This term we will be focusing a fair bit on typography and type layout. Earlier in the year I experimented with creating my own personal logotype here. I found that Typography, similar to Coding, requires nearly an entirely different brain to learn and produce works with. Although for our course we are not necessarily required to produce our own typographic work as an assessment item, it is important for us to learn how to layout and pair type in the most effective and functional way (type sensibilities).

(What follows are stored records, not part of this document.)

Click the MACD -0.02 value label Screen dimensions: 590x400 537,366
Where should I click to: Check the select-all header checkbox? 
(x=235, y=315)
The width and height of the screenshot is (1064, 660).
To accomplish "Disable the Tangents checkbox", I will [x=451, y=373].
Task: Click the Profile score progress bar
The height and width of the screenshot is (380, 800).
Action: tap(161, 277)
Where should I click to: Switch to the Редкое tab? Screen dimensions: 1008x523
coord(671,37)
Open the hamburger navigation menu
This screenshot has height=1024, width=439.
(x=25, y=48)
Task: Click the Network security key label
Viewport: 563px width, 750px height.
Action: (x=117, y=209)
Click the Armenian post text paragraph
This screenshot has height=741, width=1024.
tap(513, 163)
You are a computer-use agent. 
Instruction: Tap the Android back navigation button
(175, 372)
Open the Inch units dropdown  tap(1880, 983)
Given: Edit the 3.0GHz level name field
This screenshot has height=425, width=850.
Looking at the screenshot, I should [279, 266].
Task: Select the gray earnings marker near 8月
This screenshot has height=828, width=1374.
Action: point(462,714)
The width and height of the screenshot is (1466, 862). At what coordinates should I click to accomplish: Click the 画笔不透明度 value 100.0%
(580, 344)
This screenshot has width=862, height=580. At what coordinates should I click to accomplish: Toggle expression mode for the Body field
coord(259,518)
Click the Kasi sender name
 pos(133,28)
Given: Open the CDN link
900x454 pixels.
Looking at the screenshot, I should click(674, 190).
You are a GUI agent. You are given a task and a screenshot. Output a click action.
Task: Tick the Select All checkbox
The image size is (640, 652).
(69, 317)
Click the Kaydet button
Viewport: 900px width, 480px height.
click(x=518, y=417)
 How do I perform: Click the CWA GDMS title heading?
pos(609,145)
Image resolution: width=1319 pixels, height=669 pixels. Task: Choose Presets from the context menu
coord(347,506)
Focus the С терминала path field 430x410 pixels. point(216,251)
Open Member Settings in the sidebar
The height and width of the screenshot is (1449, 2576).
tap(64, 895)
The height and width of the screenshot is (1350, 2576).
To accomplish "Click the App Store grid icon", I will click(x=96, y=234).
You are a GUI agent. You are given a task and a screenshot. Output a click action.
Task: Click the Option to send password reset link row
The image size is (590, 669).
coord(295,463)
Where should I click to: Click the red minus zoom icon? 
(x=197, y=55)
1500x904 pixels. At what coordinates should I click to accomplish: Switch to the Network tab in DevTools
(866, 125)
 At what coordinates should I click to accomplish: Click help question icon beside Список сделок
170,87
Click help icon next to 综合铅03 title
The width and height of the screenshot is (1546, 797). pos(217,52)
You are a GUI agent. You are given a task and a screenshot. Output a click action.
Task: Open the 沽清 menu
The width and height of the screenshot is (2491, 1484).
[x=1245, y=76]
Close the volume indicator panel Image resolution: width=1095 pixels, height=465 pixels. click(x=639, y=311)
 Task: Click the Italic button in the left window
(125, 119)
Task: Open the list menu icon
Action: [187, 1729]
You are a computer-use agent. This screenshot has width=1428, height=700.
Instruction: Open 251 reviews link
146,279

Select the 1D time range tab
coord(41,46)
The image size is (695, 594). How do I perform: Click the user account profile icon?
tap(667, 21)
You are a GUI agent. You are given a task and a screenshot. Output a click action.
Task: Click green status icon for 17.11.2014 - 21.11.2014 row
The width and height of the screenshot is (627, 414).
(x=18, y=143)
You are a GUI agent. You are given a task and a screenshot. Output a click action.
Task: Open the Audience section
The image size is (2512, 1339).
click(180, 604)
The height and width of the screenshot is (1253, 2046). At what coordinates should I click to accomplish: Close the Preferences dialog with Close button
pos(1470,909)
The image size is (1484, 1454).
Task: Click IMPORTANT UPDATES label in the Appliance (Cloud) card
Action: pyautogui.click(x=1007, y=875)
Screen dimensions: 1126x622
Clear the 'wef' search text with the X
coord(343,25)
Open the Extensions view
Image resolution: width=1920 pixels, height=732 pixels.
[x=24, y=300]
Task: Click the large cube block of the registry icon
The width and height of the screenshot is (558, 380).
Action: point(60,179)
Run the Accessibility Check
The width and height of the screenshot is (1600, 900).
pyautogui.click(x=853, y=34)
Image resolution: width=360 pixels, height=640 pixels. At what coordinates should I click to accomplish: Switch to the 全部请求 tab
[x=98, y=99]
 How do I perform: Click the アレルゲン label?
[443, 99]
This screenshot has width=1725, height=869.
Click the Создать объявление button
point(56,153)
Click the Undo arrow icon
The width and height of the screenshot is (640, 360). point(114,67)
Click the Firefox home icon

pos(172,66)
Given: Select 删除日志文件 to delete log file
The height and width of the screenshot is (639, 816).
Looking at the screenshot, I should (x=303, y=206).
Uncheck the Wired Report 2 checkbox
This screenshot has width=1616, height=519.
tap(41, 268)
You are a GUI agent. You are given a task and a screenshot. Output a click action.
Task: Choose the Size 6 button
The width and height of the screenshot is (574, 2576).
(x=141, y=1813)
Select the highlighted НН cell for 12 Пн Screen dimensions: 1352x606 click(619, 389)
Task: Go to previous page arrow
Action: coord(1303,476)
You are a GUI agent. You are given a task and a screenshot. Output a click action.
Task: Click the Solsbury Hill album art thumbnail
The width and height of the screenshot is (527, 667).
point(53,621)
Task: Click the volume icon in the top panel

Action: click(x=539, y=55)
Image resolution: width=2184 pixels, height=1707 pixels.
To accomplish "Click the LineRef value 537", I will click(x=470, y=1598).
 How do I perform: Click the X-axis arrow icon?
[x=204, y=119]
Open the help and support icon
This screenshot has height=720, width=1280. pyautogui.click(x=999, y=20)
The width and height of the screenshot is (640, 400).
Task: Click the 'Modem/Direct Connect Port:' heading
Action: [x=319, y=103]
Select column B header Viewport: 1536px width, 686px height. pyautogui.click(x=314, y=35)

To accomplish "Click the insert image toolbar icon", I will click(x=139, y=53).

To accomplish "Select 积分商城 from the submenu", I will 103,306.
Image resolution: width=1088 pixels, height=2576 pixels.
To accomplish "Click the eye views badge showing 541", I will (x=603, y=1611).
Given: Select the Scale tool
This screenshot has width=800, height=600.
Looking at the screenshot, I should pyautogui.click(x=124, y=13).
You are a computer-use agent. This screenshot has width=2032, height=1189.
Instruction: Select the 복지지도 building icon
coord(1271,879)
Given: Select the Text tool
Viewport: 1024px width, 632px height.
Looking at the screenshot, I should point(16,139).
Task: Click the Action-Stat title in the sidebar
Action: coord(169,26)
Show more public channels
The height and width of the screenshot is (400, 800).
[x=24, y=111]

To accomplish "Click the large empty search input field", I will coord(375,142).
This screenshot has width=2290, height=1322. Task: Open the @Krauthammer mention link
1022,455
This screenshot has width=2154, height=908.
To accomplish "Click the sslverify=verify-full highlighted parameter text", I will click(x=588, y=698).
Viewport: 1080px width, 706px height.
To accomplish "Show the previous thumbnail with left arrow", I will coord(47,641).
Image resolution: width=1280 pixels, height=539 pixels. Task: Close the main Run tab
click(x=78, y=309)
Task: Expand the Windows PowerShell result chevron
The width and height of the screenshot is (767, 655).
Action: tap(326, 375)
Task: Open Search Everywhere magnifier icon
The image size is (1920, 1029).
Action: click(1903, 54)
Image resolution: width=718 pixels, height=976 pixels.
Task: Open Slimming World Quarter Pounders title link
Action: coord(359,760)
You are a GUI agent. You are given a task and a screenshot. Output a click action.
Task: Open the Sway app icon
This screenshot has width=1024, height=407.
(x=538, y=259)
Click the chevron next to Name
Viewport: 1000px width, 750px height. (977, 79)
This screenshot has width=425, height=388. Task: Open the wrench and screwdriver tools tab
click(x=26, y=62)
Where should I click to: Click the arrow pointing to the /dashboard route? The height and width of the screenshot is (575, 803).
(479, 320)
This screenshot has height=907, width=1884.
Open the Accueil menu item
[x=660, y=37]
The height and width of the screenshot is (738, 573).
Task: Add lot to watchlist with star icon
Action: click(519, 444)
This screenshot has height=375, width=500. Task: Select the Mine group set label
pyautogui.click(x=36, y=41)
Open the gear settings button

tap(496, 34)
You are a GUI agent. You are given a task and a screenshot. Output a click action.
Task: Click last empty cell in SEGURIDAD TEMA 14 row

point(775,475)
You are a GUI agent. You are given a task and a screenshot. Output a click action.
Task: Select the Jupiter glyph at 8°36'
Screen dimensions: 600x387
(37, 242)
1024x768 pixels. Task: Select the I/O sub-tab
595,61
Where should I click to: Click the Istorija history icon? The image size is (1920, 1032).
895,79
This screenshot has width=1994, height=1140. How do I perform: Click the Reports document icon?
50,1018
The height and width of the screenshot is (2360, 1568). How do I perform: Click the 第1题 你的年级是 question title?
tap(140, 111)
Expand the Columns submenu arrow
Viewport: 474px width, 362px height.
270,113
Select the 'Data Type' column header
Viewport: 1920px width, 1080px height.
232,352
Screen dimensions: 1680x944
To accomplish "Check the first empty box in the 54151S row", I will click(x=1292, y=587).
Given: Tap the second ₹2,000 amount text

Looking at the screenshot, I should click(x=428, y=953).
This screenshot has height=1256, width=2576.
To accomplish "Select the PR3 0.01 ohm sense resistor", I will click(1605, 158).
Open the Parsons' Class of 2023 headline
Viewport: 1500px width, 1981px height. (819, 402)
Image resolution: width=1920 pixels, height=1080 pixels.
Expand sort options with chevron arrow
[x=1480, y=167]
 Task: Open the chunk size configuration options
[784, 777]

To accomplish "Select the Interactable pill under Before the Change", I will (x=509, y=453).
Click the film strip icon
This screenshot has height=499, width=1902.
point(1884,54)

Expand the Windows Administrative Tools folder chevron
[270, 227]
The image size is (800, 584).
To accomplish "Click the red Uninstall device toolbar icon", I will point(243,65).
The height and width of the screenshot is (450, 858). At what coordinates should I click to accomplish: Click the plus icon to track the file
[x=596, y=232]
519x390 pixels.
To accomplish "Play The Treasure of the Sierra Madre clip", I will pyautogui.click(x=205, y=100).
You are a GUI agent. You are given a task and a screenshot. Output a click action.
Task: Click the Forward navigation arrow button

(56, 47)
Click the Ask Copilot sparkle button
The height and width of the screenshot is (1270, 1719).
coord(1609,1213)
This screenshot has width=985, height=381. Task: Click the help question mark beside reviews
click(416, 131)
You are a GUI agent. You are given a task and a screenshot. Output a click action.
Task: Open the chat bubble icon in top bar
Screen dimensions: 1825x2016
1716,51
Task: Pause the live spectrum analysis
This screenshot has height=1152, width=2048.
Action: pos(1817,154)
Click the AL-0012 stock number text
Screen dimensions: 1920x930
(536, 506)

The primary function of type is to be readable, however, I chanced upon an article in ‘Id Pure’ magazine that featured a French graphic and type designer Benoit Bodhuin who exhibited a typographic work that did the complete opposite:
In Bodhuin’s 2013 exhibition ‘La typo, c’est sérieux !’ (Typography, this is serious!) he produced and featured a series of type works that were intentionally illegible. He wanted the readers to become viewers and focus on the expressive nature of the writing rather than the functionality of it. Bodhuin also composed his type in a manner that was unreadable too playing with scale, type orientation and even the canvas to which the type worked on.
I really like the experimental and conceptual nature of this particular typographic work by Bodhuin. I feel that understanding how ‘NOT’ to create a type work is just as important as understand how ‘TO’ create a type work. It actually puts a lot of the type design concepts into perspective for me. It also goes to show that regardless of the discipline you come from in the creative field, the basic design principles is essential to approaching any piece of work (ie. balance, scale, hues, tones, pattern etc).
Benoit Bodhuin actually studied mathematics and took a short course in graphic design. He works mostly in the field of corporate branding/ identity, publishing, typography and web-design (ID Pure 2014, p. 34) . You can purchase some of Bodhuin’s fonts on ‘MyFonts’.